Passage given:
________________________
The approach can also be extended to produce the average unoccluded direction, or bent normal. We can use a shader to calculate the direction to the light multiplied by the shadow value, and then copy the result to the RGB output color. The occlusion information can be stored in the alpha channel. We accumulate these RGB normal values in the same way as the occlusion value, and then we normalize the final result to get the average unoccluded normal. Note that a half (16-bit) floating-point accumulation buffer may not have sufficient precision to represent the summation of these vectors accurately.

So far, the technique we have described generates occlusion images in camera space, but often we want to generate textures that store the occlusion information. If the objects we are using have unique texture coordinates (that is, the texture covers their entire surface without overlaps), this is relatively easy. We can unwrap the model with a vertex program that uses the UV texture coordinate as the screen-space position. The calculation proceeds as normal, but instead of rendering the object as normal, we are rendering the rectangular unwrapped mesh. Once this occlusion texture has been generated, it can be used in real-time rendering, as described in the rest of this chapter.

17.4 Rendering with Ambient Occlusion Maps

As an example, we applied this method to a complex model set on a plane. (There are no texture maps in this scene, so that we can see the effect of the method more clearly. Texturing is easily incorporated into this technique, however.) We used 512 rays per triangle to compute the accessibility values and average unoccluded directions for each of 150,000 triangles; the preprocess took approximately four minutes with a software ray tracer on an AMD Athlon 1800XP CPU. We then wrote this information out to disk in a file for use by our demo application. For comparison, Figure 17-2 shows an image of the model with a simple diffuse shading model light by a point light, with no shadows. Note the classic unrealistic computer graphics appearance and lack of shading complexity. For example, the underside of the creature and the inside of its far leg are both too bright.


Figure 17-2 Scene Shaded with the Simple Diffuse Shading Model

In Figure 17-3, we shaded the model by setting the color to be the accessibility at each point, as computed by the ray-traced preprocess. Note that crevices under the legs of the model and points on its stomach are darker than exposed regions such as its back, which is almost fully exposed. The harsh transitions from light to dark in Figure 17-2 that were the result of the changing orientation of the surface normal with respect to the point light's position have been smoothed out, giving a realistic "overcast skylight" effect. There is a very soft shadow beneath the creature on the ground plane, the result of the creature's body reducing the amount of light arriving at the points beneath it.
________________________
Supplied data:
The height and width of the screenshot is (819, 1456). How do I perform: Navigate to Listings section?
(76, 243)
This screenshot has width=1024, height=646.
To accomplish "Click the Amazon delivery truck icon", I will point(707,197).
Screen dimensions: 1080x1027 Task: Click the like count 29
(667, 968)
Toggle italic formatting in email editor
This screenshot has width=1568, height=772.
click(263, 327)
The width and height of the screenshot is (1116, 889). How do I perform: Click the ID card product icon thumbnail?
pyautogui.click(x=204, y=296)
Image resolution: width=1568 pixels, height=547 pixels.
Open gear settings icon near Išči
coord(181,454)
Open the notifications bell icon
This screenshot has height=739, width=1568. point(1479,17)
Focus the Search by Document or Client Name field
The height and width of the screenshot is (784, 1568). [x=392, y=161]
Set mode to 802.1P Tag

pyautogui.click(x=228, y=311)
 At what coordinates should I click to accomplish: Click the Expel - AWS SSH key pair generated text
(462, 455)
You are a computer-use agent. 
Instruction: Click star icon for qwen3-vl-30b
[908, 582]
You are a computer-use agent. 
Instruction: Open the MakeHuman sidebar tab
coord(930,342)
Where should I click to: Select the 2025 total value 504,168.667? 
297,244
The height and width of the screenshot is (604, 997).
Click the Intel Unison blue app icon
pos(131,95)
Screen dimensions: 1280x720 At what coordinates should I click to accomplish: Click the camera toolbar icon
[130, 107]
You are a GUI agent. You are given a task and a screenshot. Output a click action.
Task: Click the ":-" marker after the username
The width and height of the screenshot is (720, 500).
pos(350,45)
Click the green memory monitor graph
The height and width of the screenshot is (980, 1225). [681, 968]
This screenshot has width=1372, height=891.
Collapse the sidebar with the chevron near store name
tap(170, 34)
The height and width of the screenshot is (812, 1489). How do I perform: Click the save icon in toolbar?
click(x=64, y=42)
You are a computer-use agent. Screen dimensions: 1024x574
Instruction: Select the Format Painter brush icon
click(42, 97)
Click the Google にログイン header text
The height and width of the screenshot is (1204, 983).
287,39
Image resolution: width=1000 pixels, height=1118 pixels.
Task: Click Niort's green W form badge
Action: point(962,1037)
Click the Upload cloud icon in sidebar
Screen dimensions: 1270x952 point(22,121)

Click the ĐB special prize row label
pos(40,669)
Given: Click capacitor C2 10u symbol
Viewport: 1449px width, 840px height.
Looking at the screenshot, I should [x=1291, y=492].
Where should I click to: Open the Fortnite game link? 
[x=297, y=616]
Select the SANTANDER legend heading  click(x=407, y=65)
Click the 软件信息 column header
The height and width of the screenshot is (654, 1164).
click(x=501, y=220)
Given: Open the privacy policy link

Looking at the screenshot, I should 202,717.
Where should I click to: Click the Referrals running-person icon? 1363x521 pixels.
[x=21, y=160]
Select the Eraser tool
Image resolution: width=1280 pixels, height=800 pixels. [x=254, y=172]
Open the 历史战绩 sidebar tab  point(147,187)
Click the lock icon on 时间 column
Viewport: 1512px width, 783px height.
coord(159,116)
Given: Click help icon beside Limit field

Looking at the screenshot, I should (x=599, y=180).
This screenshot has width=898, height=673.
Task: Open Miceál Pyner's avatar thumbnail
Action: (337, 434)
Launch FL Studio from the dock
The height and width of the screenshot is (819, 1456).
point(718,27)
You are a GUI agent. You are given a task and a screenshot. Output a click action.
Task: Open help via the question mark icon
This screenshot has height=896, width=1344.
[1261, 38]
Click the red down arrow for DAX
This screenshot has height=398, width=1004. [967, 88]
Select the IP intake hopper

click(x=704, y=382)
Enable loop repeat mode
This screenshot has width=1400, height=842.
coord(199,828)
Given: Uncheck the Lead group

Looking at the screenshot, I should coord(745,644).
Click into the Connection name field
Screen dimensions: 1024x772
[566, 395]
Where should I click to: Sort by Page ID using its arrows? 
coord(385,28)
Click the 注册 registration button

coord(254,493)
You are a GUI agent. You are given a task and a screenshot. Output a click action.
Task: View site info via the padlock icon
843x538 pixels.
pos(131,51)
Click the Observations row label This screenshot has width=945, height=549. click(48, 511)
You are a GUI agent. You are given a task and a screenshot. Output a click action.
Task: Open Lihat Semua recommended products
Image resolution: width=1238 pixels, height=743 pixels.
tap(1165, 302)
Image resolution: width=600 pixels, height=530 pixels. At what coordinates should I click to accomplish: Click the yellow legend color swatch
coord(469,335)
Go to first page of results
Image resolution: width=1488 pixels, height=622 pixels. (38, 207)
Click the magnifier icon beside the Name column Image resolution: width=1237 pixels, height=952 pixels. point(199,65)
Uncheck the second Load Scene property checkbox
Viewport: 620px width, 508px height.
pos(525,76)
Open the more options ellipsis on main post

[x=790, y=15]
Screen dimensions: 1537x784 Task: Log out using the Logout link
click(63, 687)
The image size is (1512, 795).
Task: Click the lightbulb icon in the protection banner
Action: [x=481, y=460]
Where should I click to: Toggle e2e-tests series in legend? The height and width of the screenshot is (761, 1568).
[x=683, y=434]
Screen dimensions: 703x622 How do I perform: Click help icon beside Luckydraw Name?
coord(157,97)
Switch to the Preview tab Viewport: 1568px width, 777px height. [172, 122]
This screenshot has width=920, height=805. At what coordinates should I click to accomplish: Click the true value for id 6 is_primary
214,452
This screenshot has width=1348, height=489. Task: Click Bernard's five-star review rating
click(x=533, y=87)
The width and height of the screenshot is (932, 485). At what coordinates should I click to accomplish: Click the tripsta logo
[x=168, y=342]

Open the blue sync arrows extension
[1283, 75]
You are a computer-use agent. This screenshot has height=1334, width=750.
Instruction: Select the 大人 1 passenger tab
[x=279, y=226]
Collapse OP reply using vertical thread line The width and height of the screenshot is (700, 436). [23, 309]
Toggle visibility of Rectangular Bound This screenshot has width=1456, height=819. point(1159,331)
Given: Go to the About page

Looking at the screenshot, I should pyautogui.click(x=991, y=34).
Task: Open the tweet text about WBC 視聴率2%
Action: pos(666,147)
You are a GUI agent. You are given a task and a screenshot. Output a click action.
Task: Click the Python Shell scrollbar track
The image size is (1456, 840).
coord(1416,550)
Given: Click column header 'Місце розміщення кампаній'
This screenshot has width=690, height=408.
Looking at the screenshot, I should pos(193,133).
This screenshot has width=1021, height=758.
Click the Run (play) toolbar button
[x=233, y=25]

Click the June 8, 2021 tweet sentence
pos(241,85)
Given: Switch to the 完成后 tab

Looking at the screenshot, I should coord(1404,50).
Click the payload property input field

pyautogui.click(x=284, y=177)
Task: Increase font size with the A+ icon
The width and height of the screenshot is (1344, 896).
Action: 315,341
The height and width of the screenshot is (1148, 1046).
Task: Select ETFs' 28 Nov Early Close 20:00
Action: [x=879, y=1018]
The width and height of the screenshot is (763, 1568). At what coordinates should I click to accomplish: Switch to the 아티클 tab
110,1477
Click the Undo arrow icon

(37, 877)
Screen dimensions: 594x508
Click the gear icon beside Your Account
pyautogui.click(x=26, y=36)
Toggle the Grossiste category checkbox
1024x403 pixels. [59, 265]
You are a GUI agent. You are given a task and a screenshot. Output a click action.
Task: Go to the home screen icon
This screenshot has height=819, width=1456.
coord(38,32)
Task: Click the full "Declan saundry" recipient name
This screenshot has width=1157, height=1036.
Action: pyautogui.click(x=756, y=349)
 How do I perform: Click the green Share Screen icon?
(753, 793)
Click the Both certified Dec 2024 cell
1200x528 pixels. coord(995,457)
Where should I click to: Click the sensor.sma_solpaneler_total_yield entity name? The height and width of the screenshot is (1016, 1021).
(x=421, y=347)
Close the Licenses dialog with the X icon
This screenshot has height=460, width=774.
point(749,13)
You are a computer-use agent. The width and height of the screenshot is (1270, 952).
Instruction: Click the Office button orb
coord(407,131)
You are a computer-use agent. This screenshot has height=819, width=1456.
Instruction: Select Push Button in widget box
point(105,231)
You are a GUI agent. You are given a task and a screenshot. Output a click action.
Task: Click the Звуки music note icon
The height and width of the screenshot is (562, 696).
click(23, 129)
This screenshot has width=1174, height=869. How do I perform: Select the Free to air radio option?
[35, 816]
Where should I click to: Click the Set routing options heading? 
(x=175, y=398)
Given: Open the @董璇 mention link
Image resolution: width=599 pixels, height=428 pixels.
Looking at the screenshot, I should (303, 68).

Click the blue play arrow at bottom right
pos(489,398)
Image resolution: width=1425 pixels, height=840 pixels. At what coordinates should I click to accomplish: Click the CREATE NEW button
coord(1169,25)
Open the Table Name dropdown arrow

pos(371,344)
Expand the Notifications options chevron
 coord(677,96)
________________________
Exercise brief: Update the ambient occlusion passage by writing out everything from "In Figure 17-3, we" down to "points beneath it.", with "stomach" changed to "belly". The rows aren't needed here.

Output of the exercise:
In Figure 17-3, we shaded the model by setting the color to be the accessibility at each point, as computed by the ray-traced preprocess. Note that crevices under the legs of the model and points on its belly are darker than exposed regions such as its back, which is almost fully exposed. The harsh transitions from light to dark in Figure 17-2 that were the result of the changing orientation of the surface normal with respect to the point light's position have been smoothed out, giving a realistic "overcast skylight" effect. There is a very soft shadow beneath the creature on the ground plane, the result of the creature's body reducing the amount of light arriving at the points beneath it.